Background

Music is omnipresent, and many people listen to music because of the emotional richness it adds to their lives [1]. Music can be used to experimentally induce emotional states [24] including peak experiences, such as "chills" and "shivers down the spine" [1, 57]. Frequently, such music can be remembered even years later, possibly due to the strong emotions it first elicited. Since music unfolds over time [8], music recognition requires that incoming sounds be mapped onto a stored long-term representation which contains invariant properties of the piece. Indeed, listeners seem to retain much information about the music they know and are very accurate in reproducing familiar music [911]. While some evidence has been found in favour of a dedicated memory store for music [12, 13], this is still under debate.

Emotional verbal and pictorial stimuli are remembered better than non-emotional ones [1420]. This is probably due to the interaction of emotional and memory processes in limbic structures [2123] and can be explained by the semantic associative network model of memory by Bower [24] which proposes that emotions are used as contextual information linked to the to-be-remembered item. The semantic associative network model assumes that emotions are represented in a network of nodes together with words, pictures or music. Stimulation of emotion nodes creates spreading activation that lowers the threshold of excitation of all associatively linked nodes and thus helps to retrieve an emotional item from memory. Similar evidence for an effect of emotions on memory for musical stimuli is still lacking.

To fill this gap, we conducted a study investigating the influence of emotional properties of musical pieces on subsequent recognition performance for these pieces in a second session a few days later. This study is a prelude to a brain imaging experiment. In a previous pilot study we used piano music by J.S. Bach as stimuli to test the effect of emotions on musical memory [25]. The stimuli yielded neither a sufficient recognition nor sufficient emotional contrasts. Therefore, in the present study we used symphonic film music as a stimulus with more emotional impact which we expected to be remembered better. In the present study we also changed the design of the study in some points (i.e., a 5-point-rating scale instead of a 7-point-rating-scale, only one week between sessions, and a higher number of stimuli) and used a larger number of participants. We changed to a 5-point-rating scale because the rougher scaling can be answered more clearly and easily by the participants and leads to more reliable answers.
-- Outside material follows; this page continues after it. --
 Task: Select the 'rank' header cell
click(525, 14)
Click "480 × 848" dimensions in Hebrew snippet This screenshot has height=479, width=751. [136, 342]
In keeping with the literature and our previous study, we used a dimensional model for measuring emotions with the dimensions "valence" and "arousal" [26, 27] and asked to rate the respective dimensions on a 5-point-rating scale which resulted in five categories for each dimension.

"Arousal" refers to the excitation level elicited by the music (ranging from very relaxing to very exciting). Previous studies have shown that emotionally arousing stimuli are elaborated more deeply and thus are remembered better [16, 2831]. We therefore hypothesized that highly arousing musical excerpts should be remembered better.

Finally, "valence" is understood here as the emotional value on a continuum from negative to positive (or unpleasant to pleasant) elicited by a musical stimulus. Some studies have shown better memory performance for stimuli with positive valence [3134] others for negative valence [3537]. Music elicits predominantly pleasant feelings [38, 39], and emotion induction by music is strongest for happy and peaceful music [40]. We therefore restricted the stimuli to a valence range of neutral to strongly positive according to a preassessment, and hypothesized that the latter should be associated with better recognition memory.

In this experiment we focused on felt emotion. Therefore, participants were asked to rate arousal, valence, and emotional intensity elicited in them by the music and not to indicate emotions they detected in the music. Several recent studies have shown that feeling emotion and the judgement of expressed emotion are different parts of emotions and are evaluated differently in music listening [4143].

Inspired by memory research using the levels of processing framework [44, 45], we also manipulated the participants' tasks during encoding: An "emotion group" was asked to rate the musical pieces with regard to valence, intensity and arousal during the encoding phase (deep, semantic processing), while the second "time-estimation group" only performed a more superficial task (length estimation). We hypothesized that the "emotion group" would show a better recognition performance than the "time-estimation group".

Results

Overall Recognition Performance

The rates of correctly recognized targets (hits) and false alarms were calculated for each participant. The total number of targets was 40. The number of hits differed among participants from 21 to 39 with a median of 33 correct answers to targets and the rate of false alarms differed between 1 and 21 with a median of 7 incorrect answers to targets (N = 24) (Figure 1).

Figure 1
figure 1

Recognition performance per participant. Number of correctly recognized targets (hits) and false alarms per participant. Total number of targets was 40.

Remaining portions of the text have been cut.